↓

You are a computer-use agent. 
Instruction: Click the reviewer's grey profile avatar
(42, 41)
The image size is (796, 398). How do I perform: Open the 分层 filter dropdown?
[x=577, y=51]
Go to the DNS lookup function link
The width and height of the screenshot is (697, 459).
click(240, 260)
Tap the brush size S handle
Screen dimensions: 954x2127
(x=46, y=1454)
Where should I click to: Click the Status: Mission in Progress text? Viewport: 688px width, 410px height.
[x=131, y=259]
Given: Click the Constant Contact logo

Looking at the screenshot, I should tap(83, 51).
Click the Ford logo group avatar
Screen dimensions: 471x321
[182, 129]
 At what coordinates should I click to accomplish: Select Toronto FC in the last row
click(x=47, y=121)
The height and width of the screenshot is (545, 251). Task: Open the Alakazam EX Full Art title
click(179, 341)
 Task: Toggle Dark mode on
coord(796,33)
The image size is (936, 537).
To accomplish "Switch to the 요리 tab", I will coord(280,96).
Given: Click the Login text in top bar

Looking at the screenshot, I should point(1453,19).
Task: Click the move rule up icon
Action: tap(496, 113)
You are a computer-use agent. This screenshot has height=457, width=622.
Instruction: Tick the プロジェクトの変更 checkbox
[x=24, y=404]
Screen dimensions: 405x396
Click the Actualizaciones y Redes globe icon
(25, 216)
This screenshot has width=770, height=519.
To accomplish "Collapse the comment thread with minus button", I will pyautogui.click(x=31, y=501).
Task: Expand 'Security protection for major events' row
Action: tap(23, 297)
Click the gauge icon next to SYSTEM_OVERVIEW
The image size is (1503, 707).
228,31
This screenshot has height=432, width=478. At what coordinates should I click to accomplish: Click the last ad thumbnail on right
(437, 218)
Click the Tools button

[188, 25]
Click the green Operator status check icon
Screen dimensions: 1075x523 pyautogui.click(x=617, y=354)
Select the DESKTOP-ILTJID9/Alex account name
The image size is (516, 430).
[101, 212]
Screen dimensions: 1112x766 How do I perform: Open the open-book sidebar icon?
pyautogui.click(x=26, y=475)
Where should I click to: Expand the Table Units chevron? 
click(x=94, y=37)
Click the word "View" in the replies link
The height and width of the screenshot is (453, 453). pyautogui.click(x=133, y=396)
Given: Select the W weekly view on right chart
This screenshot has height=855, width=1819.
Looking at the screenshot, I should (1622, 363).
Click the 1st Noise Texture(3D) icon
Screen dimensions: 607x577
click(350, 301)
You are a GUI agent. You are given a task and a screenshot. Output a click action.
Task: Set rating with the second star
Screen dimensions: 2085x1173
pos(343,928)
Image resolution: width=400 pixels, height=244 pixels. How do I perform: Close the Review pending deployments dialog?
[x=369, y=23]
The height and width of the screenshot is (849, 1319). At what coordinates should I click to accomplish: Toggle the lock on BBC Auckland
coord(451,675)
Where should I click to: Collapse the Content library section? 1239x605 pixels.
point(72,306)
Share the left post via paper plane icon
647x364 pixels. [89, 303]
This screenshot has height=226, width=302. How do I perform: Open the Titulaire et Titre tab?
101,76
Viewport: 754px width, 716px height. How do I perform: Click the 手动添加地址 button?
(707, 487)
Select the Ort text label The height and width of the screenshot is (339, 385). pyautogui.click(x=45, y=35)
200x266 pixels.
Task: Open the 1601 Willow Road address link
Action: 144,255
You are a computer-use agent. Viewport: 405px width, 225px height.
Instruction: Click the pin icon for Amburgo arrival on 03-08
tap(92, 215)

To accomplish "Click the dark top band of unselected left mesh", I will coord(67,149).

↑

Write out the complete set of records exactly as given.

You are a computer-use agent. 
Instruction: Click the reviewer's grey profile avatar
(42, 41)
The image size is (796, 398). How do I perform: Open the 分层 filter dropdown?
[x=577, y=51]
Go to the DNS lookup function link
The width and height of the screenshot is (697, 459).
click(240, 260)
Tap the brush size S handle
Screen dimensions: 954x2127
(x=46, y=1454)
Where should I click to: Click the Status: Mission in Progress text? Viewport: 688px width, 410px height.
[x=131, y=259]
Given: Click the Constant Contact logo

Looking at the screenshot, I should tap(83, 51).
Click the Ford logo group avatar
Screen dimensions: 471x321
[182, 129]
 At what coordinates should I click to accomplish: Select Toronto FC in the last row
click(x=47, y=121)
The height and width of the screenshot is (545, 251). Task: Open the Alakazam EX Full Art title
click(179, 341)
 Task: Toggle Dark mode on
coord(796,33)
The image size is (936, 537).
To accomplish "Switch to the 요리 tab", I will coord(280,96).
Given: Click the Login text in top bar

Looking at the screenshot, I should point(1453,19).
Task: Click the move rule up icon
Action: tap(496, 113)
You are a computer-use agent. This screenshot has height=457, width=622.
Instruction: Tick the プロジェクトの変更 checkbox
[x=24, y=404]
Screen dimensions: 405x396
Click the Actualizaciones y Redes globe icon
(25, 216)
This screenshot has width=770, height=519.
To accomplish "Collapse the comment thread with minus button", I will pyautogui.click(x=31, y=501).
Task: Expand 'Security protection for major events' row
Action: tap(23, 297)
Click the gauge icon next to SYSTEM_OVERVIEW
The image size is (1503, 707).
228,31
This screenshot has height=432, width=478. At what coordinates should I click to accomplish: Click the last ad thumbnail on right
(437, 218)
Click the Tools button

[188, 25]
Click the green Operator status check icon
Screen dimensions: 1075x523 pyautogui.click(x=617, y=354)
Select the DESKTOP-ILTJID9/Alex account name
The image size is (516, 430).
[101, 212]
Screen dimensions: 1112x766 How do I perform: Open the open-book sidebar icon?
pyautogui.click(x=26, y=475)
Where should I click to: Expand the Table Units chevron? 
click(x=94, y=37)
Click the word "View" in the replies link
The height and width of the screenshot is (453, 453). pyautogui.click(x=133, y=396)
Given: Select the W weekly view on right chart
This screenshot has height=855, width=1819.
Looking at the screenshot, I should (1622, 363).
Click the 1st Noise Texture(3D) icon
Screen dimensions: 607x577
click(350, 301)
You are a GUI agent. You are given a task and a screenshot. Output a click action.
Task: Set rating with the second star
Screen dimensions: 2085x1173
pos(343,928)
Image resolution: width=400 pixels, height=244 pixels. How do I perform: Close the Review pending deployments dialog?
[x=369, y=23]
The height and width of the screenshot is (849, 1319). At what coordinates should I click to accomplish: Toggle the lock on BBC Auckland
coord(451,675)
Where should I click to: Collapse the Content library section? 1239x605 pixels.
point(72,306)
Share the left post via paper plane icon
647x364 pixels. [89, 303]
This screenshot has height=226, width=302. How do I perform: Open the Titulaire et Titre tab?
101,76
Viewport: 754px width, 716px height. How do I perform: Click the 手动添加地址 button?
(707, 487)
Select the Ort text label The height and width of the screenshot is (339, 385). pyautogui.click(x=45, y=35)
200x266 pixels.
Task: Open the 1601 Willow Road address link
Action: 144,255
You are a computer-use agent. Viewport: 405px width, 225px height.
Instruction: Click the pin icon for Amburgo arrival on 03-08
tap(92, 215)

To accomplish "Click the dark top band of unselected left mesh", I will coord(67,149).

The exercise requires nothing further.